> [Excerpted text]:
┄┄┄┄┄┄┄┄┄┄

Sisterhood

SISTERHOOD

Like many women, I spent much of my earlier life struggling with healthy relationships with other women.

I didn't trust women. I competed with women. I was hurt by other women. I hurt other women. I held myself and other women to different standards than others. I objectified women and myself. I slept with women as 'fun' but not serious love interests. I felt like I never fitted in with women and found my friendships with men easier. I felt lonely, unattractive and fat and subconsciously that being liked, 'hot' and thin were key goals for women.

I was unaware of any of this and outwardly would challenge such notions vigorously.

Later, my identity as someone engaged in 'spiritual' practices actually fed into this in some ways. I denied to myself that any of those experiences listed above were happening. I saw myself as someone (who should be!) at peace with themselves and celebratory of other women. I bypassed feelings of jealousy or betrayal to pretend I was always 'totally fine' with myself and other women.

Last week I received the cake and card shown in the pictures completely out of the blue. It opened up reflections on how far I have come in my journey with women, as a woman. How grateful I am for the friends, teachers, practices and desire in myself that have got me to a place where I am surrounded by beautiful relationships with women. Women who can hold my needy, greedy, mean, jealous, competitive, judgmental and controlling parts with a knowing smile and a warm embrace. Women who reflect back to me my loving, generous, wise, grounded, wild, hilarious and inspiring parts with encouragement and celebration. Women for whom I do my best to offer the same.

┄┄┄┄┄┄┄┄┄┄

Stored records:
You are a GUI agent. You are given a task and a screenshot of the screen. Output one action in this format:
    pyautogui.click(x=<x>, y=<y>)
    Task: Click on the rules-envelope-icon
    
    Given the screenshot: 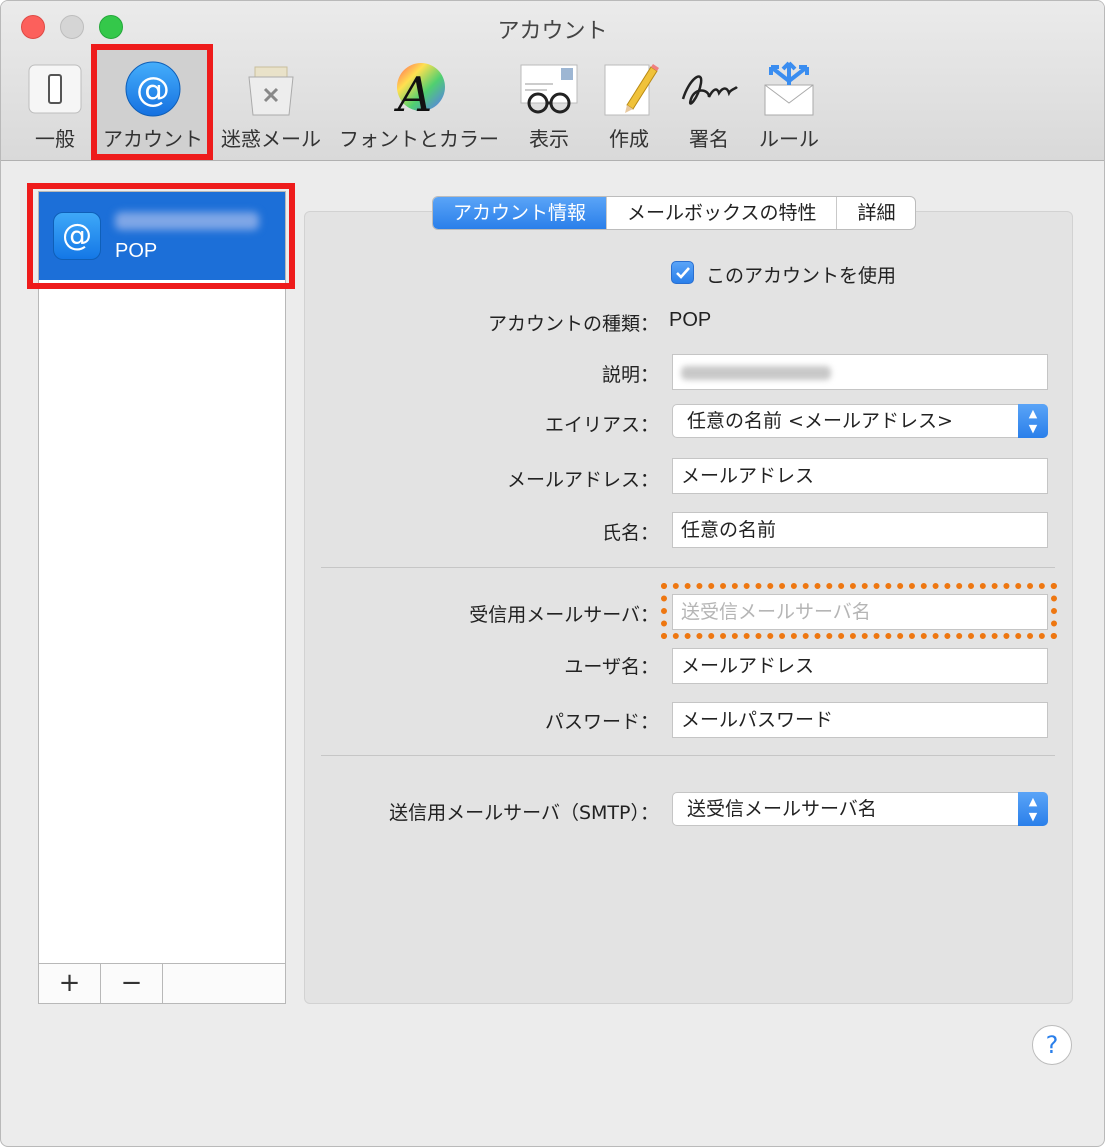 What is the action you would take?
    pyautogui.click(x=789, y=89)
    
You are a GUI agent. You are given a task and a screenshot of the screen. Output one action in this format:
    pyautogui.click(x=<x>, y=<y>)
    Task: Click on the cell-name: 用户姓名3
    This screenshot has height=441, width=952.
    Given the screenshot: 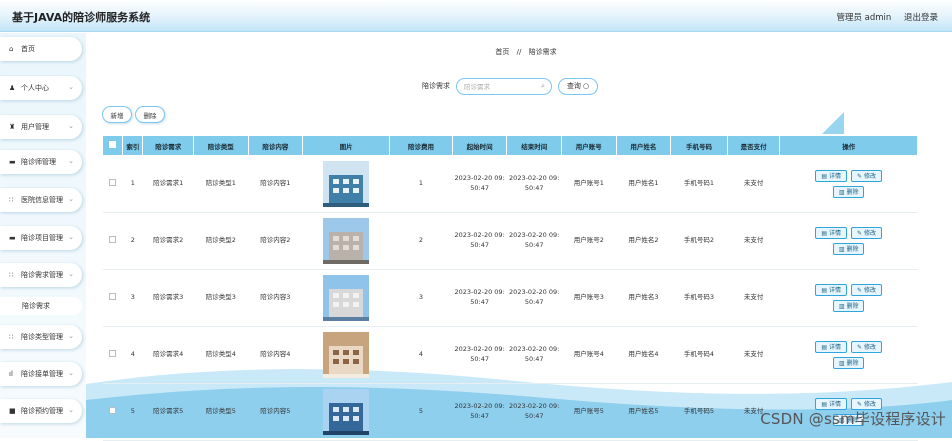 What is the action you would take?
    pyautogui.click(x=644, y=298)
    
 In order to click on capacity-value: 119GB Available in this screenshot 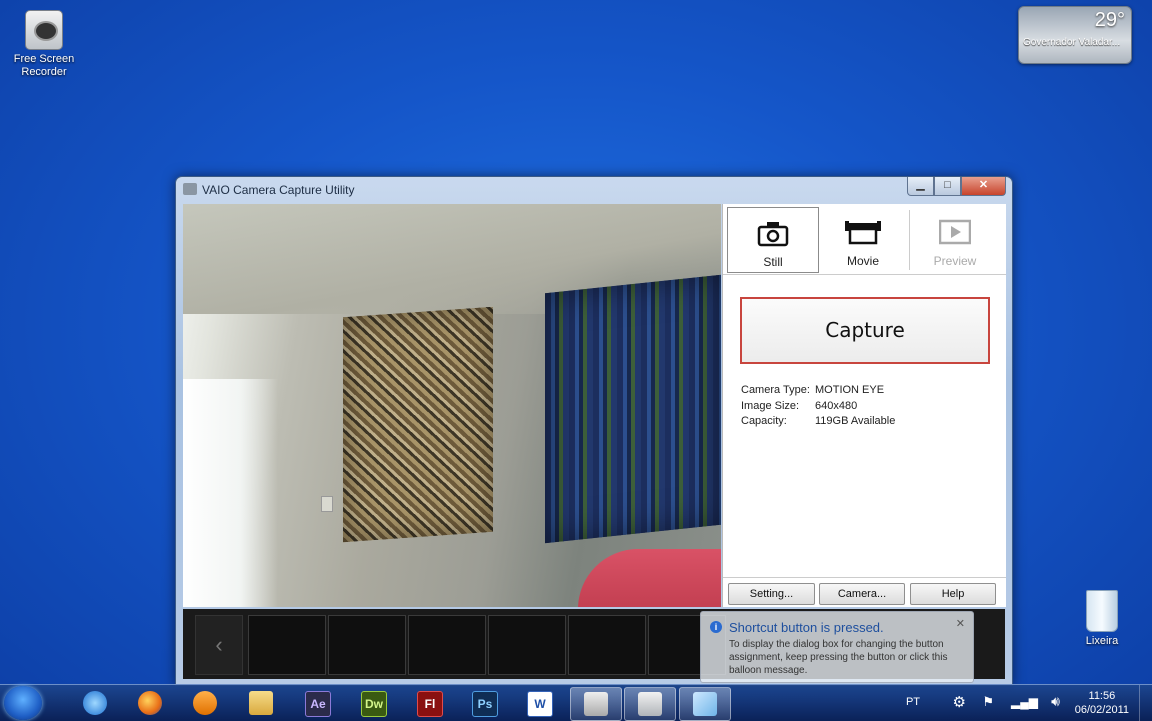, I will do `click(856, 421)`.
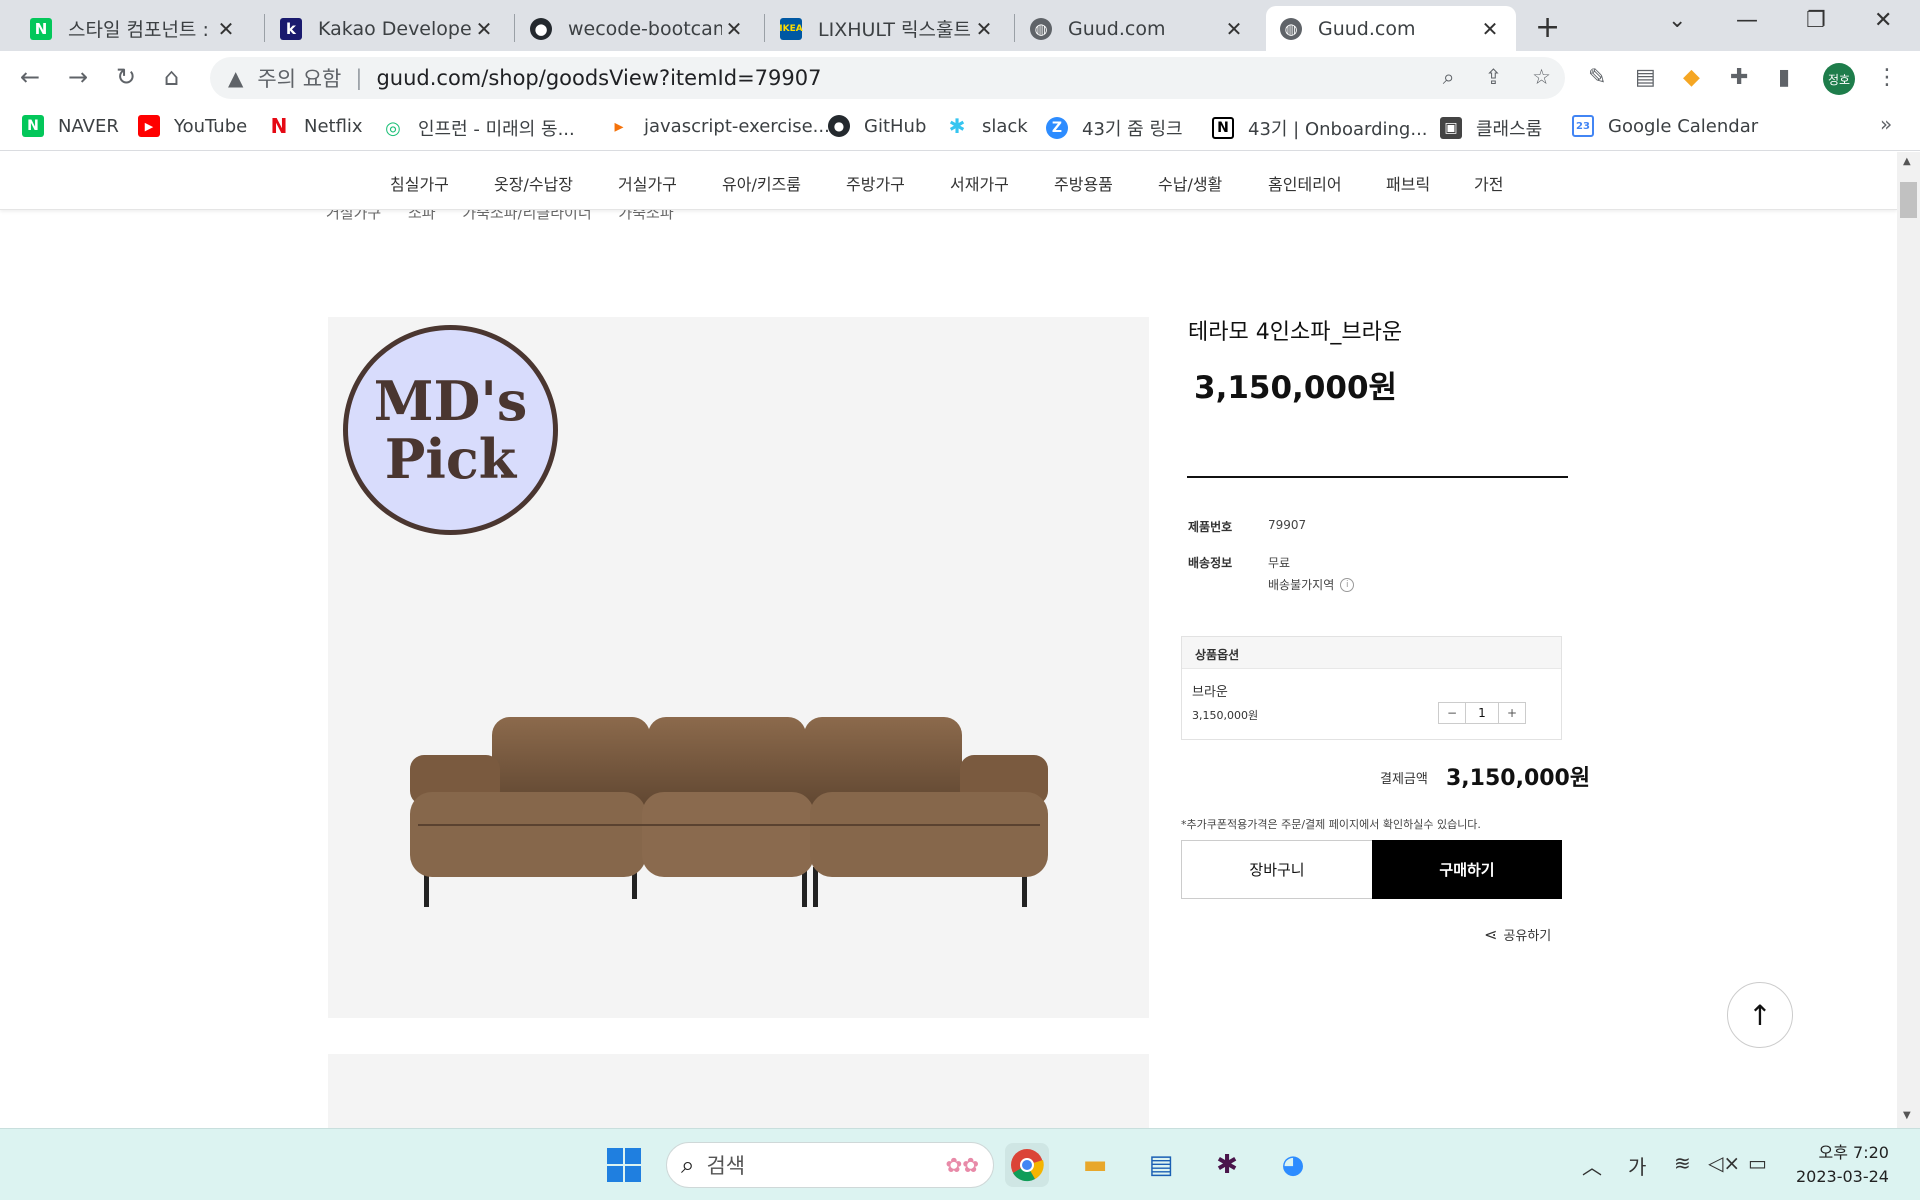 This screenshot has width=1920, height=1200. Describe the element at coordinates (1226, 716) in the screenshot. I see `option-price: 3,150,000원` at that location.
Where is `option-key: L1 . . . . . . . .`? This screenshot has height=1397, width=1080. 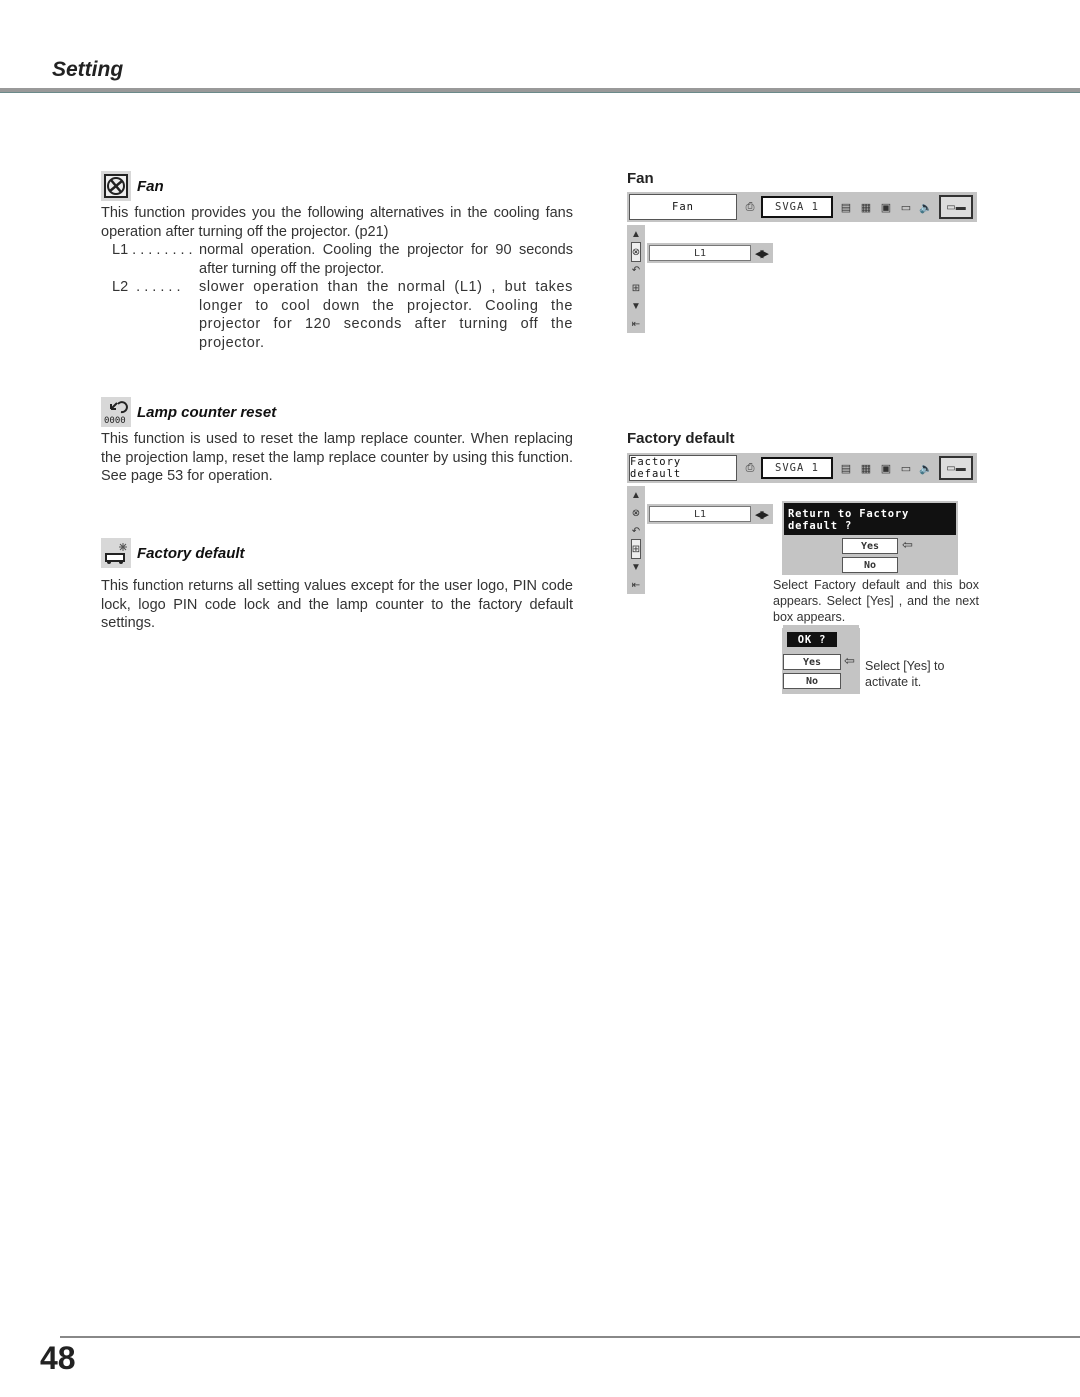
option-key: L1 . . . . . . . . is located at coordinates (152, 250).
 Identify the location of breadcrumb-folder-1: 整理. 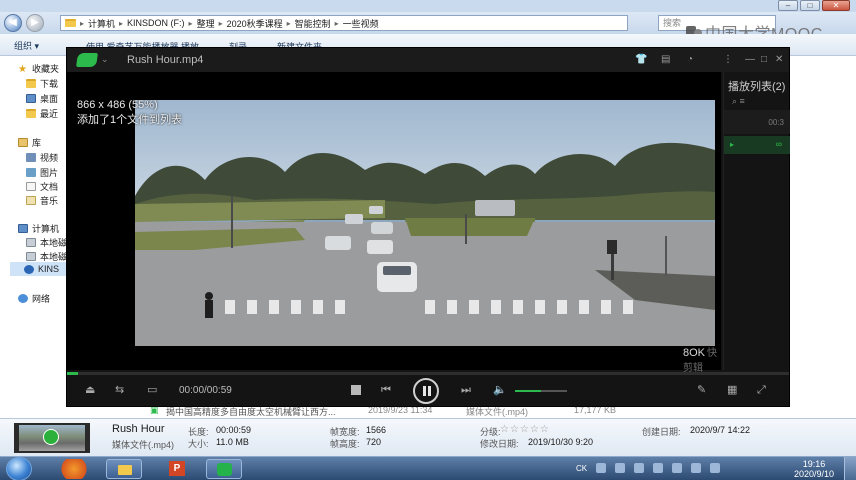
(206, 24).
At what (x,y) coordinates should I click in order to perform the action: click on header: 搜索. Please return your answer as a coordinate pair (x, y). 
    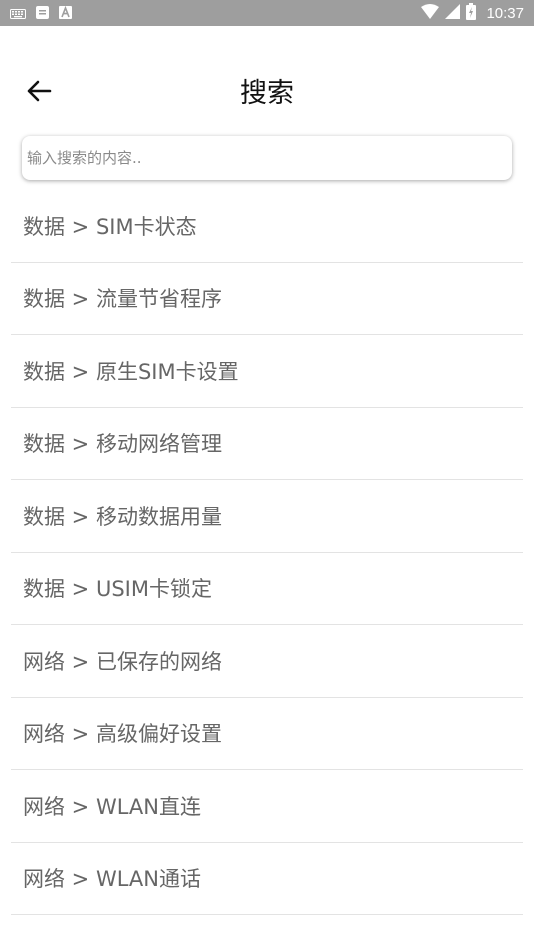
    Looking at the image, I should click on (267, 81).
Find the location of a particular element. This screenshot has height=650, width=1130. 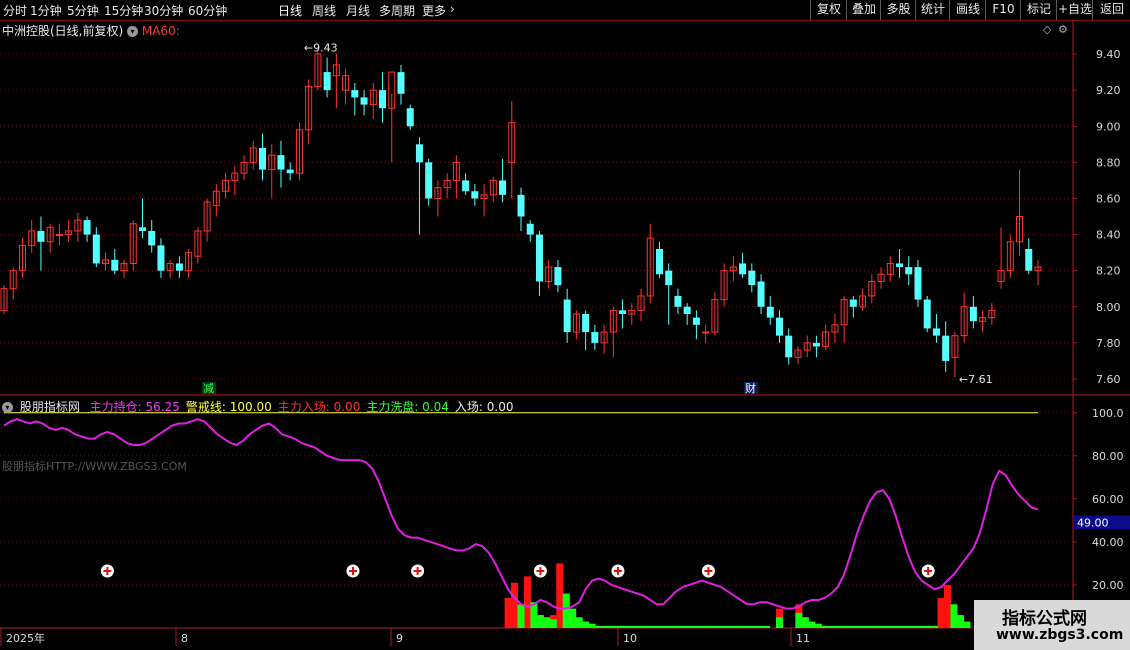

high-price-label: ←9.43 is located at coordinates (321, 48).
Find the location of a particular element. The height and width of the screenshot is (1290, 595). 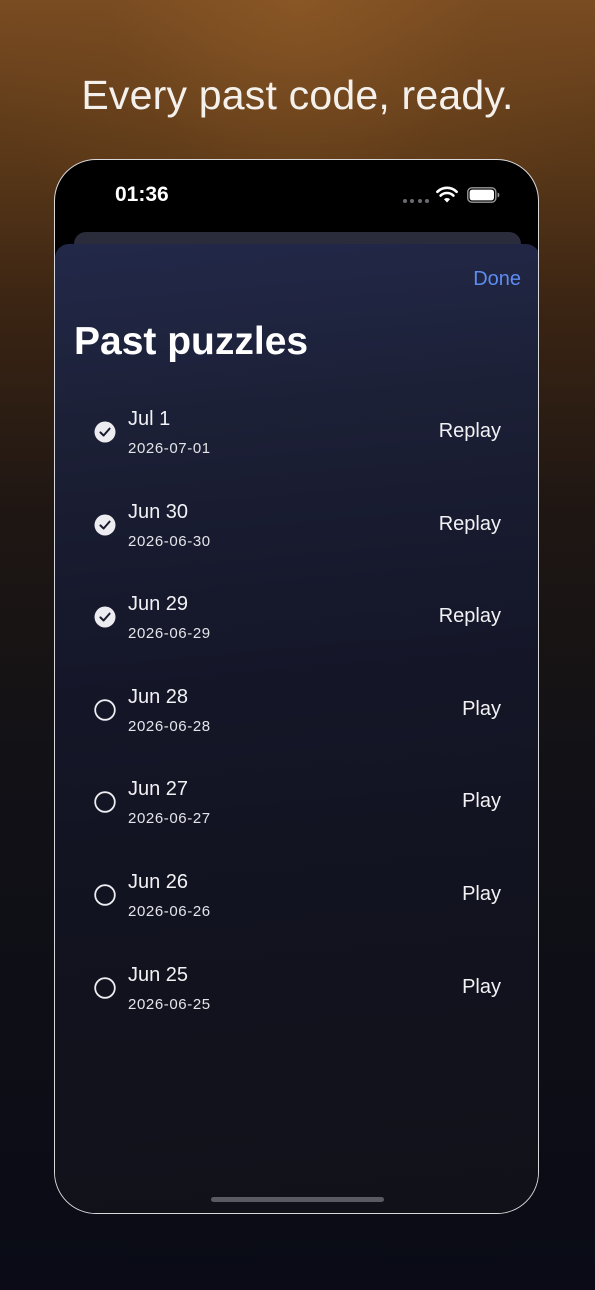

wifi-icon is located at coordinates (447, 194).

┄┄┄┄┄┄┄┄┄┄

> [Work to complete]:
Reproduce word for word the passage of the sisterhood text that starts with "I didn't trust" and finishes with "goals for women.".

> [Answer area]:
I didn't trust women. I competed with women. I was hurt by other women. I hurt other women. I held myself and other women to different standards than others. I objectified women and myself. I slept with women as 'fun' but not serious love interests. I felt like I never fitted in with women and found my friendships with men easier. I felt lonely, unattractive and fat and subconsciously that being liked, 'hot' and thin were key goals for women.